=== EXTRACTED TEXT ===

****************************************

On the plus side, the TT030 supports VGA and SVGA monitors – and several new resolution options. Colors are from a 4,096 12-bit color palette:
- 320 x 200, 16 colors
- 320 x 480, 256 colors
- 640 x 200, 4 colors
- 640 x 480, 16 colors
- 640 x 400, 2 colors
- 1280 x 960 monochrome on 19″ display
The TT030 launched in Germany in 1990 and in the US in 1991. It retailed at $2,995 with 2 MB of memory and a 50 MB hard drive. It was discontinued in 1993.
Mega STE
The first ST series machine (the TT030 is a different family) to pass 8 MHz was the Mega STE, which includes a networking port not unlike Apple’s LocalTalk and includes TOS 2.00 in ROM. It was released in 1991.
The 2 and 4 MB versions of the Mega STE include an internal SCSI hard drive and monochrome monitor. The 1 MB version includes neither.

****************************************

Dataset rows:
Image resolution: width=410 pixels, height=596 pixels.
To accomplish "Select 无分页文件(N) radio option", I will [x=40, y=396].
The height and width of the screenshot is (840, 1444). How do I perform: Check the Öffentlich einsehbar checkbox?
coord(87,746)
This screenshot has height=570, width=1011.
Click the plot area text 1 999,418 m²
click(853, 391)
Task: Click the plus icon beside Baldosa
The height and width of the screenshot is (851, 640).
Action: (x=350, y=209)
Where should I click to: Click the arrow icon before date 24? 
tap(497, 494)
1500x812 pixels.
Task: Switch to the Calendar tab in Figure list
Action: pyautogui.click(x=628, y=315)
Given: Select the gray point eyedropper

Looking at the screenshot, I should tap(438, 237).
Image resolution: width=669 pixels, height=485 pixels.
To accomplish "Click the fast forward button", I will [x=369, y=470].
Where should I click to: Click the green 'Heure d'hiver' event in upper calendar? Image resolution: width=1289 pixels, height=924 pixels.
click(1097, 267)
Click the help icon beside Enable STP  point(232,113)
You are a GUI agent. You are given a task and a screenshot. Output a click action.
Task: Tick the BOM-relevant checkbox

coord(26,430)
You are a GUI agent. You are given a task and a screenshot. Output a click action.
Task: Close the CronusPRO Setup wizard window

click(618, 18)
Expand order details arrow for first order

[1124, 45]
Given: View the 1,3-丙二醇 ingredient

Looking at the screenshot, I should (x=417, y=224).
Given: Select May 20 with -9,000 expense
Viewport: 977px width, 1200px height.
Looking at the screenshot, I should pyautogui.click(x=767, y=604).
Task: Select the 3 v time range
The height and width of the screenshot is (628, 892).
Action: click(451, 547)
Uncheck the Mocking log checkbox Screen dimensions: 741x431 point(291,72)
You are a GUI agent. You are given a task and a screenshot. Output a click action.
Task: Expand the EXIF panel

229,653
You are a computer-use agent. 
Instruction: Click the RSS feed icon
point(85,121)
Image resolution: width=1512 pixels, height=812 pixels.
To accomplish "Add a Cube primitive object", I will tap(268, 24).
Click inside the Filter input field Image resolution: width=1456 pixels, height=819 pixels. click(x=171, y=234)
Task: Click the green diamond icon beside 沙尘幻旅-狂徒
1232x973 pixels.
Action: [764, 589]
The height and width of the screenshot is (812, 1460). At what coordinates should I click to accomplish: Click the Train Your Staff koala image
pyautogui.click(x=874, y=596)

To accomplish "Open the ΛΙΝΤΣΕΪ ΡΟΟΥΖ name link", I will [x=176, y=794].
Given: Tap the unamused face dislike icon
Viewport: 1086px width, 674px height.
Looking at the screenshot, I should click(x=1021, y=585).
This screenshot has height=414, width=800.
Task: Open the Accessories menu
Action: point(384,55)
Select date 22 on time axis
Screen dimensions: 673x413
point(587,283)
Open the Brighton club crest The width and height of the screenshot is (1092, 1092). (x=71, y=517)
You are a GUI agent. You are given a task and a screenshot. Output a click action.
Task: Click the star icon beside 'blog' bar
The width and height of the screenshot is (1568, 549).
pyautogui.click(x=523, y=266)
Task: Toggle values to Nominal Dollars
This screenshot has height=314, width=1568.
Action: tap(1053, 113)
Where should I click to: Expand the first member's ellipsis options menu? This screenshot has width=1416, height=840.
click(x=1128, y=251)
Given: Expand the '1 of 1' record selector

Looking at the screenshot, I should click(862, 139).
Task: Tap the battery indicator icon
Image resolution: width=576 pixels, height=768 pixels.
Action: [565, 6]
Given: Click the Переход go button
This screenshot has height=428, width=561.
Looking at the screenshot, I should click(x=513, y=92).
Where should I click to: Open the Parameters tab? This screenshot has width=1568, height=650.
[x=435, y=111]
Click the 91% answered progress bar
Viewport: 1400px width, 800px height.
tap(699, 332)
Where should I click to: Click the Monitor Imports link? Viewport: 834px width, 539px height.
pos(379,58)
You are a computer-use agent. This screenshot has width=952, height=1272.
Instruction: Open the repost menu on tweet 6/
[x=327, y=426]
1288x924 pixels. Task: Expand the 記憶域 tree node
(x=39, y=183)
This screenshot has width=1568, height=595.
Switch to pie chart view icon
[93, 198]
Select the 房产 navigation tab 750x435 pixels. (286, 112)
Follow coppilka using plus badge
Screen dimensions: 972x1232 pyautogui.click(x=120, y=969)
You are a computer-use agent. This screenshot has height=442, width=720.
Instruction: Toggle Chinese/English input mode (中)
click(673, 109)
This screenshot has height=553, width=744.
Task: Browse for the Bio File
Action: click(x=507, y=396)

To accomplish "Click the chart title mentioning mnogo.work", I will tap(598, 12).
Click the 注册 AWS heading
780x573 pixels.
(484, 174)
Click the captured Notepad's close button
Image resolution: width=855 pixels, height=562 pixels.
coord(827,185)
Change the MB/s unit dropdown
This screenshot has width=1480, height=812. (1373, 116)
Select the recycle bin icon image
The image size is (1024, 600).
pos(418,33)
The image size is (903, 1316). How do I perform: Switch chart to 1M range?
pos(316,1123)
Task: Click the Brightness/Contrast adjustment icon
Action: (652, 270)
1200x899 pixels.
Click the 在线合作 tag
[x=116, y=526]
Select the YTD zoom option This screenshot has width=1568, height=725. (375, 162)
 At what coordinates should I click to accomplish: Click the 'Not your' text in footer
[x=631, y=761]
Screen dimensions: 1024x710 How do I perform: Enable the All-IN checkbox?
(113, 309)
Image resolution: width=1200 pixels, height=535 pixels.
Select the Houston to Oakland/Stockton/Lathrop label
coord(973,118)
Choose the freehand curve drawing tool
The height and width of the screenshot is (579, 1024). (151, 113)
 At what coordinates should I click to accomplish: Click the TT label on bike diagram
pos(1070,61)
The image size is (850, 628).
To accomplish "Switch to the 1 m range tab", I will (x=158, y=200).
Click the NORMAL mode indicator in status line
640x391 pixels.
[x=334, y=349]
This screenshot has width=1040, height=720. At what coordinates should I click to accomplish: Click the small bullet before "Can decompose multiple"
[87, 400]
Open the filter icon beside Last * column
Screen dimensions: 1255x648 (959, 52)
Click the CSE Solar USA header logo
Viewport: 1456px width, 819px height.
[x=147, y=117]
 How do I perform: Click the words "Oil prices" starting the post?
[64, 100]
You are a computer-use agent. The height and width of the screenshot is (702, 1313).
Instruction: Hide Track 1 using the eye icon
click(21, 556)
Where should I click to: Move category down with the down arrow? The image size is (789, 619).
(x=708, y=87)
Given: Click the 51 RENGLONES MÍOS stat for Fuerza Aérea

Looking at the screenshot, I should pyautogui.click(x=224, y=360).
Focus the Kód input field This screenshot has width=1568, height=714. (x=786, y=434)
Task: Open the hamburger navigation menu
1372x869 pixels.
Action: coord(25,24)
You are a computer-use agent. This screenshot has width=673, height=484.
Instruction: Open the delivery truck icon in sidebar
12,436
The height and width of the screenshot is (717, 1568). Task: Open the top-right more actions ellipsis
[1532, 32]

****************************************

=== GIVEN PROBLEM ===
In the text on the TT030 and Mega STE above, translate the sentence "The TT030 launched in Germany in 1990 and in the US in 1991." into Spanish.

=== TASK OUTPUT ===
El TT030 se lanzó en Alemania en 1990 y en Estados Unidos en 1991.